■ ENUNCIADO DO EXERCÍCIO
Transcreva do excerto selecionado o trecho que começa nas palavras "4. Com efeito, relativamente" e termina logo depois de "Assembleia da República.".

■ EXCERTO SELECIONADO
——————
3. A Declaração de Rectificação nº 21/2009, ao proceder, nos termos em que o fez, a alterações substanciais no texto do diploma que, aparentemente, vinha rectificar (Lei 7/2009, de 12 de Fevereiro, que aprovou o novo Código do Trabalho), designadamente “recuperando” matéria contra-ordenacional que deixara, entretanto, de vigorar no ordenamento jurídico, por força da versão inicial da referida Lei, viola, assim, os princípios da não retroactividade da lei penal (e contra-ordenacional), da segurança jurídica e da igualdade, decorrentes da Constituição da República Portuguesa (cfr. artigos 9, alínea b), 13º e 29º, nºs 1, 3 e 4).
4. Com efeito, relativamente ao presente recurso, havia certas contra-ordenações de natureza laboral, que se encontravam previstas na Lei 35/2004, de 29 de Julho (anterior Regulamento do Código do Trabalho). Posteriormente, porém, nos termos do art. 12, nº 1, alínea b), da versão original da Lei 7/2009, a Lei 35/2004 foi integralmente revogada, pelo que, no elenco das excepções previstas no nº 6 deste artigo, não se encontrava o art. 484 nº 2 do mesmo diploma, que considerava a violação do art. 245 como contra-ordenação grave; a referência, ao art. 484 da Lei 35/2004, apenas foi introduzida, na referida Lei 7/2009, pela Declaração de Rectificação nº 21/2009, não constando do texto inicial aprovado pela Assembleia da República.
——————
■ Registos de uma coleção
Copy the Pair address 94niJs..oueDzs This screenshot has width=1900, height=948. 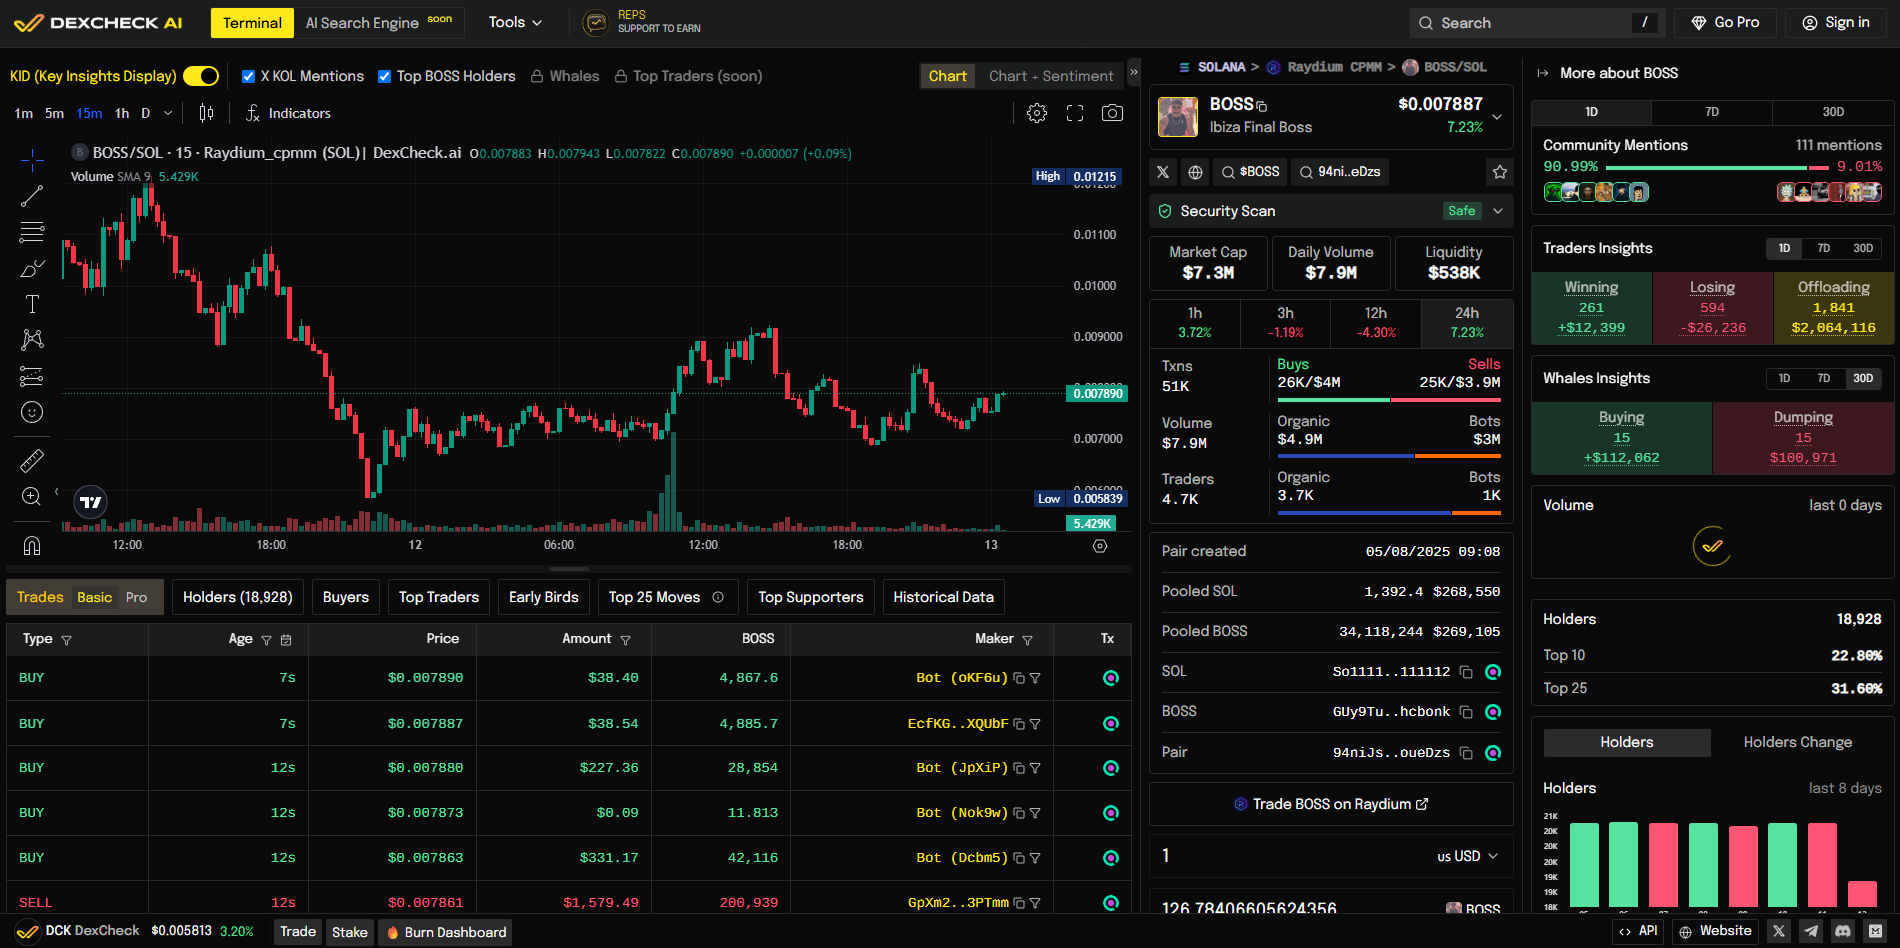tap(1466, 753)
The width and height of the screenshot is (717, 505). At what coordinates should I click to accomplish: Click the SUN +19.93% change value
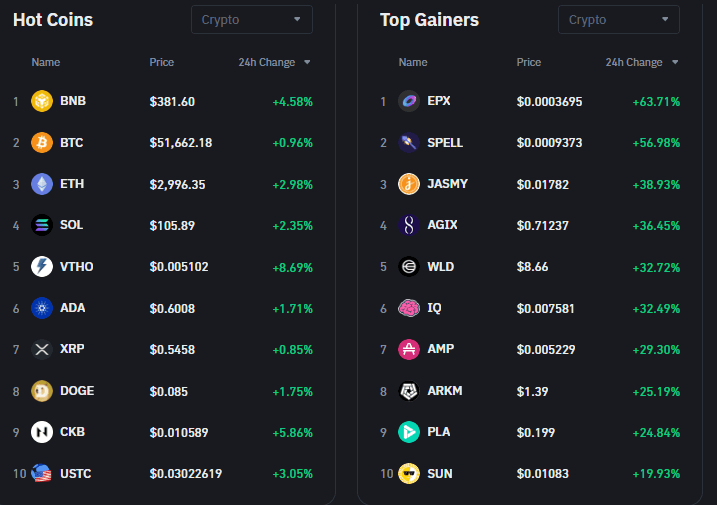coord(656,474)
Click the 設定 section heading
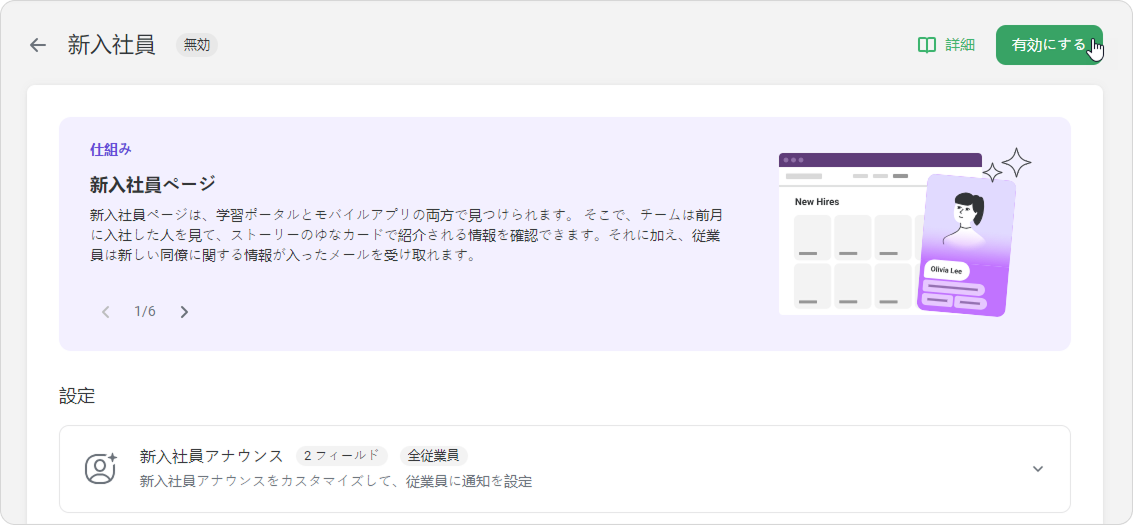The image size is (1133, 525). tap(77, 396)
——————
■ RESPOSTA DO EXERCÍCIO
4. Com efeito, relativamente ao presente recurso, havia certas contra-ordenações de natureza laboral, que se encontravam previstas na Lei 35/2004, de 29 de Julho (anterior Regulamento do Código do Trabalho). Posteriormente, porém, nos termos do art. 12, nº 1, alínea b), da versão original da Lei 7/2009, a Lei 35/2004 foi integralmente revogada, pelo que, no elenco das excepções previstas no nº 6 deste artigo, não se encontrava o art. 484 nº 2 do mesmo diploma, que considerava a violação do art. 245 como contra-ordenação grave; a referência, ao art. 484 da Lei 35/2004, apenas foi introduzida, na referida Lei 7/2009, pela Declaração de Rectificação nº 21/2009, não constando do texto inicial aprovado pela Assembleia da República.